I’m sure my friend Andy felt the same way when he sold his boat in December. But then seller’s remorse set it. Andy had already replaced his 1983 Lowe Paddle Jon with a newer, nicer model but as he watched the old girl pull out of his driveway, sold to an elderly gentleman who had big plans for the boat that involved a grandson, my friend got nostalgic. So he posted on a social media site asking his friends to share their memories of the old boat.
Half of those comments were about the boat breaking down – burning motors and breaking props. The other half were comments about experiencing life’s firsts aboard that vessel; first duck hunt, first fish with a bow, first time walking all the way around the lake to the boat dock after the boat broke down.

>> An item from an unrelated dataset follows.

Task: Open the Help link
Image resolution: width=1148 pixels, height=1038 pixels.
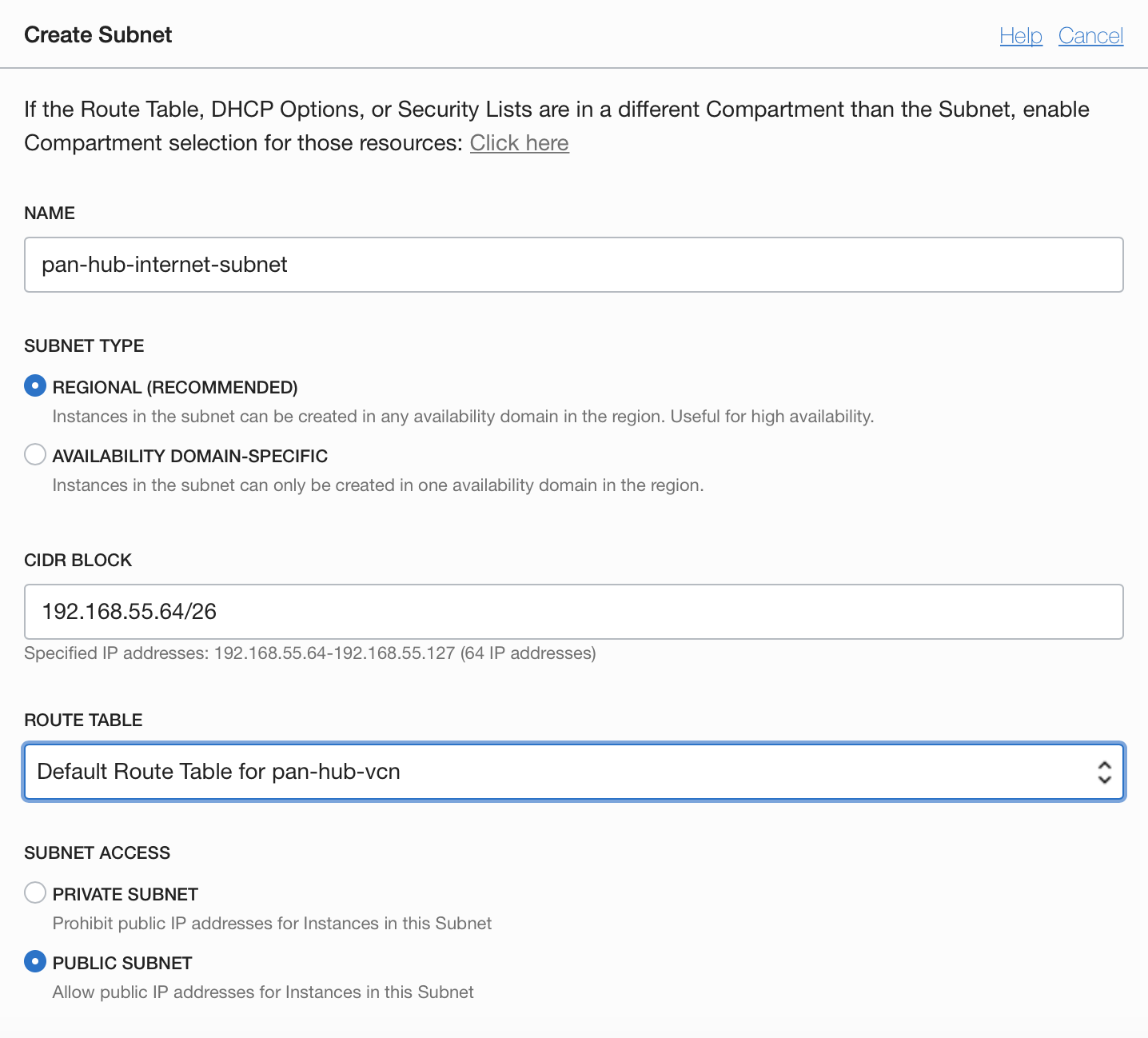Action: (1020, 35)
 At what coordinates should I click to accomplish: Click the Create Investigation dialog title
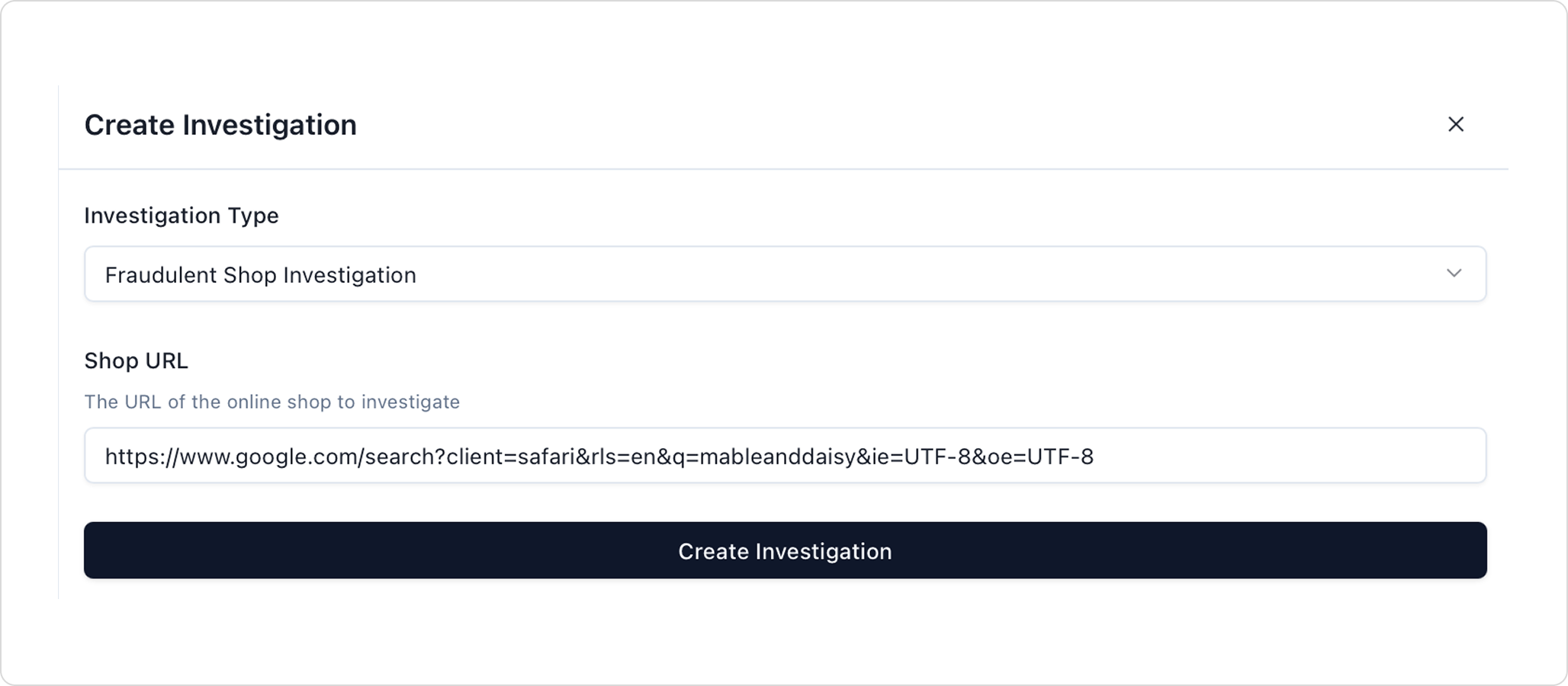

But a few of those comments really resonated:
Jake summed it up succinctly when he said, “That boat was just a general facilitator of teaching me to appreciate and cherish times with you, friends, and the outdoors.”
Others shared more specific memories. Kate commented, “I remember when Madison and I went bow-fishing with you as part of the senior class camp out. Lots of fun and laughs! As a bonus we even got a fish!” There’s a picture to prove it. Nice shot, Kate.
It was on Andy’s boat that Jonathan experienced “the only morning I’ve ever been witness to freezing fog, and it took longer to drive out to the lake than we actually hunted for!”
Trey wrote, “My first ever, without a gun, duck hunting trip was on that boat when I was 16. I held Jake(Andy’s yellow lab) on the bank the whole trip because I didn’t have a hunting license.” Some time later, Trey got off the bank and in on the action, recalling the chase for an “illustrious monster gar that was anywhere between 5 and 8 feet long.”
Michael was reminded of the boat’s early days on the Pecos River in southcentral New Mexico and Jesse remembered motoring it out to the big cliffs near Horseshoe Bend.
Commenting that the old boat had seen more limits of mallard than any boat on Beaver Lake, Russel might’ve said it best when he typed, “That boat would sink with all the memories I had in it.”
How does seventeen feet of nearly forty year old aluminum become the subject of dozens of comments and the bearer of memories? Well, that’s just what happens when adventures are launched in the predawn darkness, what happens when shotgun shells and duck decoys are loaded aboard a boat. Memories are left naturally in its wake.
The old girl had a good run, indeed, and I’m guessing that when it’s all said and done, Andy will remember the day he bought that boat with much more fondness than the day he sold it.